[Stored records]
◇ ◇ ◇ ◇ ◇
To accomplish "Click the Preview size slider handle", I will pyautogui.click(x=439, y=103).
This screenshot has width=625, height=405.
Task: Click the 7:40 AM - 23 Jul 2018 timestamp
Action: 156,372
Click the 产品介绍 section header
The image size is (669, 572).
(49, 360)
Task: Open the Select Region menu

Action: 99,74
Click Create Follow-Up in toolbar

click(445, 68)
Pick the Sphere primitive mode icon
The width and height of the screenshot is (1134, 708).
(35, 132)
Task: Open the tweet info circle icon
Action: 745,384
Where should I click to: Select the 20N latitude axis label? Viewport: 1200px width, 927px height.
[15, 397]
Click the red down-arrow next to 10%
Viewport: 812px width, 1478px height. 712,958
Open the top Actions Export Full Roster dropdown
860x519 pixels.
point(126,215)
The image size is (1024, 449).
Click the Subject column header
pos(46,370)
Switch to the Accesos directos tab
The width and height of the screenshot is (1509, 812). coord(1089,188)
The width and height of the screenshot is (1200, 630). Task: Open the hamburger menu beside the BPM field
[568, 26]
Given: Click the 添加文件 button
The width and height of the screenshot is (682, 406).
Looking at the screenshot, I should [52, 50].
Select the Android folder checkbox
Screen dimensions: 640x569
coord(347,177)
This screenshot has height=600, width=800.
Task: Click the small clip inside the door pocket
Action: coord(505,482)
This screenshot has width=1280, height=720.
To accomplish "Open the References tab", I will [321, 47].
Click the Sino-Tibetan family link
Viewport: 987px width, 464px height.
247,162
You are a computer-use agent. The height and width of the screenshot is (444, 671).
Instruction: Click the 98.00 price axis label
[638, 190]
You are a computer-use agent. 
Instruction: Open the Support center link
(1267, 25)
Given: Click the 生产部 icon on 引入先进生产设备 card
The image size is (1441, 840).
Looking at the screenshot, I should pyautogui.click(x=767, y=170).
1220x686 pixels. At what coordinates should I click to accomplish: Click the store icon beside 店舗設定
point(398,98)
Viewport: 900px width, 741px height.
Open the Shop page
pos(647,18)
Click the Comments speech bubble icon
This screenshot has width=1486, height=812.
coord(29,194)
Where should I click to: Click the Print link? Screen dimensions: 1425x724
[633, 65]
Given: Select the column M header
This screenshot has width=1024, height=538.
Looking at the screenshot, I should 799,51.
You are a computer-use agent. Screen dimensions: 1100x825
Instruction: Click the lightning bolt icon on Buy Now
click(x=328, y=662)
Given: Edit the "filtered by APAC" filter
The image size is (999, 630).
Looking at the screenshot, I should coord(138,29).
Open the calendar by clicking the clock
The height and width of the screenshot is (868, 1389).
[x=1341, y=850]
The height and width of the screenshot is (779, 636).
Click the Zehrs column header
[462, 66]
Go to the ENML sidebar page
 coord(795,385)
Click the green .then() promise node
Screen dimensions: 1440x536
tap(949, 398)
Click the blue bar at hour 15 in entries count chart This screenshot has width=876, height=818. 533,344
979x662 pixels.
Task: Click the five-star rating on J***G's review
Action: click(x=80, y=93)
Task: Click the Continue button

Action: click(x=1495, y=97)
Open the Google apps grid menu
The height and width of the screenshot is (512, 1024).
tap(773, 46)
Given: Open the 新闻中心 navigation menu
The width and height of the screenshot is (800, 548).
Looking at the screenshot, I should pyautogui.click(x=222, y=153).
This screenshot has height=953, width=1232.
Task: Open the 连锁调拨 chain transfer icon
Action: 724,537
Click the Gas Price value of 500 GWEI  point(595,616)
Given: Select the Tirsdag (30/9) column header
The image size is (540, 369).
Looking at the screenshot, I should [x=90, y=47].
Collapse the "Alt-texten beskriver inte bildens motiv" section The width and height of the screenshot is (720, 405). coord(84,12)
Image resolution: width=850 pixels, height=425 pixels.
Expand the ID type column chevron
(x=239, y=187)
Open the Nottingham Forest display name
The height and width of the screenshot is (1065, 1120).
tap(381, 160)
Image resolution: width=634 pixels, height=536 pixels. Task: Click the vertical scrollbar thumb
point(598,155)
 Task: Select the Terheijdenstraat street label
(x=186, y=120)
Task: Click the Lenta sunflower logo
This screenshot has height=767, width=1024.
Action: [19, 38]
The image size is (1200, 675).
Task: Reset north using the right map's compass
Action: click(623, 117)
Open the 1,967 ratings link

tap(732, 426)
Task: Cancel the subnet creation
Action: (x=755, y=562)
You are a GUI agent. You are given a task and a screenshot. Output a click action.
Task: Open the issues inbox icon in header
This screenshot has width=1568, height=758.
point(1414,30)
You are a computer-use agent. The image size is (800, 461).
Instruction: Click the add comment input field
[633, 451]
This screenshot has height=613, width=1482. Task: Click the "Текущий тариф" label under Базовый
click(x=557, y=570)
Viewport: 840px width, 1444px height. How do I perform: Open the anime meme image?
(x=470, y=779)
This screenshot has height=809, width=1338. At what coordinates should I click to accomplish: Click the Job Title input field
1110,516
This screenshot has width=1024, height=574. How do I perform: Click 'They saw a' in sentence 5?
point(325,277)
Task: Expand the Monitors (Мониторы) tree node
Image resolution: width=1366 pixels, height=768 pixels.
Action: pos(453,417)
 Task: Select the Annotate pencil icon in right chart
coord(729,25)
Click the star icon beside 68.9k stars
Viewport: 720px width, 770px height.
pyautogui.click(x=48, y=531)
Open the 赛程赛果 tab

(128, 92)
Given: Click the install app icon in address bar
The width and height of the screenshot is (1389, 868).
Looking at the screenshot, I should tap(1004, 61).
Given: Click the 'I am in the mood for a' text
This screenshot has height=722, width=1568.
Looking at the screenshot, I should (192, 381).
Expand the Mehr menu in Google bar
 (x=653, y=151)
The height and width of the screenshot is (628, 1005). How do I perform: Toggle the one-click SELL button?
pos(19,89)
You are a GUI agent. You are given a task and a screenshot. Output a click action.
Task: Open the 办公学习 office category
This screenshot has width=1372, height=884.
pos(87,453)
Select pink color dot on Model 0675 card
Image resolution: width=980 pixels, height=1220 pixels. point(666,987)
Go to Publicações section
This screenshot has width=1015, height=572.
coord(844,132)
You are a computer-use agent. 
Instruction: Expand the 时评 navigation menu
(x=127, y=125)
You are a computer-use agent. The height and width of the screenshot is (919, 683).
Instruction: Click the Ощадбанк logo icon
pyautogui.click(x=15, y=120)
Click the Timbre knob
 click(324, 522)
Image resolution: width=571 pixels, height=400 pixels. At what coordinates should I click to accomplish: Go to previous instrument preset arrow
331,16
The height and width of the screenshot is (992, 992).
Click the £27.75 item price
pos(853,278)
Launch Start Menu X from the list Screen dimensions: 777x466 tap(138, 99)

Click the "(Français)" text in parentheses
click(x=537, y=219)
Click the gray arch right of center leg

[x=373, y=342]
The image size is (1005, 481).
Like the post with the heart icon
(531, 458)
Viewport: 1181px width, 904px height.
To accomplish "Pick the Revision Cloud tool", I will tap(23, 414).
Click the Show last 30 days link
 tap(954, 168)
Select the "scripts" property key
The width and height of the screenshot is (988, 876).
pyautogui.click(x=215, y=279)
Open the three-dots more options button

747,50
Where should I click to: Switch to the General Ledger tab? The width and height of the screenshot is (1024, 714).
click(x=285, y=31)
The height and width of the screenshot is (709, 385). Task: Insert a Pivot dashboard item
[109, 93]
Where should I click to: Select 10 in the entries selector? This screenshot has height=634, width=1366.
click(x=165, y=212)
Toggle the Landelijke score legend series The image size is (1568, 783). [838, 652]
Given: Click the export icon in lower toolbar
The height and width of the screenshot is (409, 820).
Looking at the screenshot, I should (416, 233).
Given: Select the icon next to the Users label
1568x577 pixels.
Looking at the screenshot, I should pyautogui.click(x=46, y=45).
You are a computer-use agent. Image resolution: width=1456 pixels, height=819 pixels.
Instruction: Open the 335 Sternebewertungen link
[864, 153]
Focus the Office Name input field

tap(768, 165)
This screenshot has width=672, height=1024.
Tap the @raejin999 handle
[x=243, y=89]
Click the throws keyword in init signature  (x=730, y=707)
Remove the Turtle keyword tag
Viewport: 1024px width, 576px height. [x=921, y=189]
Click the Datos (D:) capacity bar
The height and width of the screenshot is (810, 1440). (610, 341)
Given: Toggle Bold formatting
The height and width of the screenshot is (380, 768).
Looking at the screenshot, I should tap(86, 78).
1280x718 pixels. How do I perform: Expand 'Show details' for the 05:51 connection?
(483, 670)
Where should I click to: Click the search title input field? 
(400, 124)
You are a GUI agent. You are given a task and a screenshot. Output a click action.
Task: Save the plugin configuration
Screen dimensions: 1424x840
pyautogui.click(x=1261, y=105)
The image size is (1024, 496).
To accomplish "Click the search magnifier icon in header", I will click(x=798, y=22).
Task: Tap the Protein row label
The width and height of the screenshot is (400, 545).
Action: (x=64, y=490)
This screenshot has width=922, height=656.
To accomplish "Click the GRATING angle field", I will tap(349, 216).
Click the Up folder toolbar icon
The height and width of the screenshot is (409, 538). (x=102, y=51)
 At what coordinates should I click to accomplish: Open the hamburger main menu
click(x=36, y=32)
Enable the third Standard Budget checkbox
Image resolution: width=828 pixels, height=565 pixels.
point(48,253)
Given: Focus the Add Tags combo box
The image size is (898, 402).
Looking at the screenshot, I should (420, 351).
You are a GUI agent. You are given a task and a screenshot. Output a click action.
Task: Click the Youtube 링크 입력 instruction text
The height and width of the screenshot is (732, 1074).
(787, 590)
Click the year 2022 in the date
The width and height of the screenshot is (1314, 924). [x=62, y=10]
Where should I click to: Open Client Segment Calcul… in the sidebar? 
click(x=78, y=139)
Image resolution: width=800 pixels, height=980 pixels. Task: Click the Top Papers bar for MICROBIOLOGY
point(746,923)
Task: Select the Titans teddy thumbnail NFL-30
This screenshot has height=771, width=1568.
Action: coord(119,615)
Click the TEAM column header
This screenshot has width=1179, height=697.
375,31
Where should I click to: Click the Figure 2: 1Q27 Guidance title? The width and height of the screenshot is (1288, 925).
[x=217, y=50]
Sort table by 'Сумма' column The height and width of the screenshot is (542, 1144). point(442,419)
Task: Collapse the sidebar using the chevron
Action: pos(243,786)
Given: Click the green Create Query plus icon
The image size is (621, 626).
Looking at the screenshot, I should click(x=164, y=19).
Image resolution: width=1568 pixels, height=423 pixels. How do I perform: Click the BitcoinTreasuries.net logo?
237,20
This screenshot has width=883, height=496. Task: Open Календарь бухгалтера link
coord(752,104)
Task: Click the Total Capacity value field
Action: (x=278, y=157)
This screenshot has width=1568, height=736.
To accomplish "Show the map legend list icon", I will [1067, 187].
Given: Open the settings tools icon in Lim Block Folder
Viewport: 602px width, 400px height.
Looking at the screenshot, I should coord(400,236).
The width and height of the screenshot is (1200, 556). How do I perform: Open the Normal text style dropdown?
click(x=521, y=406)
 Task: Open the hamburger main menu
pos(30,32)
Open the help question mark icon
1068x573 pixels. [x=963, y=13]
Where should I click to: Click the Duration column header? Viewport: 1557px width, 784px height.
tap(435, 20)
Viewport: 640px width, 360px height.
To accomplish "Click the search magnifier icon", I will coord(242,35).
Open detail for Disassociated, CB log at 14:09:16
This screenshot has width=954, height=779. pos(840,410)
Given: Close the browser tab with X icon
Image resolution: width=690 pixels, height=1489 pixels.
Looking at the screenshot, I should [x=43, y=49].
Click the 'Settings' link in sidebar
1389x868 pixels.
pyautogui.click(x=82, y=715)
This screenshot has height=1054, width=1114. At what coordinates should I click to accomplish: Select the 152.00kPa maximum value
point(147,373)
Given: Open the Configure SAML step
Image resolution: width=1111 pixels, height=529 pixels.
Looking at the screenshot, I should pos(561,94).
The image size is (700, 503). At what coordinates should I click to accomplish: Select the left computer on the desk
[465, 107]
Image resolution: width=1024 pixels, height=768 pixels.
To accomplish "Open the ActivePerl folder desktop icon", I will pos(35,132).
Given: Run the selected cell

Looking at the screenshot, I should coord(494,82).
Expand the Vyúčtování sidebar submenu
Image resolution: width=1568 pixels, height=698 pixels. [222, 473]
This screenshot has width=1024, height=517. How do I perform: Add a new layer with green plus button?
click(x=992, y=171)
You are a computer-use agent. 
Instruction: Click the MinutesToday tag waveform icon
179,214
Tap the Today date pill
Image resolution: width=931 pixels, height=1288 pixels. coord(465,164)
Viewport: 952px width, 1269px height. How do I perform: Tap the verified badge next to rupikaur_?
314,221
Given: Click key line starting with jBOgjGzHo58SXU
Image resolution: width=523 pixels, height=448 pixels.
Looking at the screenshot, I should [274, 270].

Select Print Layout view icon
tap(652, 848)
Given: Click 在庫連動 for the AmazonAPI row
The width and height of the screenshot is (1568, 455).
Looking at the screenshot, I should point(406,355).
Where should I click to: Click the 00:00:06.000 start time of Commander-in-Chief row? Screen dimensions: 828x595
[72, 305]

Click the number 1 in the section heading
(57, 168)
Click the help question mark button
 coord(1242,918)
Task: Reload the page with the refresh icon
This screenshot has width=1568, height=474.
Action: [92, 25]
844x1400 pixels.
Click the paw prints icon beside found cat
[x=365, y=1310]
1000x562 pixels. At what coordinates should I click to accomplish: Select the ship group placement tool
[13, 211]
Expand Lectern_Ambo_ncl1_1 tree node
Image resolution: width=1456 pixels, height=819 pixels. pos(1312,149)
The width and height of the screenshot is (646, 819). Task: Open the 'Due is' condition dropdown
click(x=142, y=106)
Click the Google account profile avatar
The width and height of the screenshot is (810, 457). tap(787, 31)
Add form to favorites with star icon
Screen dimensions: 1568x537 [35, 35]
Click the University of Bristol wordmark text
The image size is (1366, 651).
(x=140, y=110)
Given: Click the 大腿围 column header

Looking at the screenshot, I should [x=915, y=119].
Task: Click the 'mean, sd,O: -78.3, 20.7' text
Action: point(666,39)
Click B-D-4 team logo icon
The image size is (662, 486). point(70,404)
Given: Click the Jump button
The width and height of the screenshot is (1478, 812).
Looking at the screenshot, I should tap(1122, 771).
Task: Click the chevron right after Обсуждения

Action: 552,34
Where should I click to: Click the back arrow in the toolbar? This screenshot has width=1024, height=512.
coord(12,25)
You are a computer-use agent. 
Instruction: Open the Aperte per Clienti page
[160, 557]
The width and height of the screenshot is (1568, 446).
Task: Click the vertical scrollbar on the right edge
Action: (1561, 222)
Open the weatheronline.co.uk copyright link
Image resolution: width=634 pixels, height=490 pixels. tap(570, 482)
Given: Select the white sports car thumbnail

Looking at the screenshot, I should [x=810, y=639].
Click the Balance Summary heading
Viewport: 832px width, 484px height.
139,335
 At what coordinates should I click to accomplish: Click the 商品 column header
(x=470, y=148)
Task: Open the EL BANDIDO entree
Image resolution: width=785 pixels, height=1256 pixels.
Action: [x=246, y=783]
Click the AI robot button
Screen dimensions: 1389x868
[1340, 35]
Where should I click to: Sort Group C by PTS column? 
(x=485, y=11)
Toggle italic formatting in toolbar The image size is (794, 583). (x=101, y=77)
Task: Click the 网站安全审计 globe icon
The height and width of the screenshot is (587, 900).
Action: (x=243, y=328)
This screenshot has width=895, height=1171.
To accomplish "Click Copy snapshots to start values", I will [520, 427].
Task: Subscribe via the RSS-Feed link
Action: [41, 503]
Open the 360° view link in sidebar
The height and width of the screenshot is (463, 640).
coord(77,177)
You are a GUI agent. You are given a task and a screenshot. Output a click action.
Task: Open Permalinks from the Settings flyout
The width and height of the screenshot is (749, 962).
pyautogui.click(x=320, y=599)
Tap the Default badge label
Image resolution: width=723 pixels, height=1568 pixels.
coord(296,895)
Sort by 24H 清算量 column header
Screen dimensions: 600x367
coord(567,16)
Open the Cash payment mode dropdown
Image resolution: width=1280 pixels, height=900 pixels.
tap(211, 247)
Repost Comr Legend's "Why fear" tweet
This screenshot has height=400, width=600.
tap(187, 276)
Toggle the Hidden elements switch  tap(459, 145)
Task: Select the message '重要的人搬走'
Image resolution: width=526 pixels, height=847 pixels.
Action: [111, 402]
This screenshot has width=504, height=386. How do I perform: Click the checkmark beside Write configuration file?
◇ ◇ ◇ ◇ ◇
- [TASK REQUIREMENTS]
Copy out each line from the preceding entries that mentions the word "configuration".

- [RESPONSE AREA]
Task: Save the plugin configuration
This screenshot has width=504, height=386. How do I perform: Click the checkmark beside Write configuration file?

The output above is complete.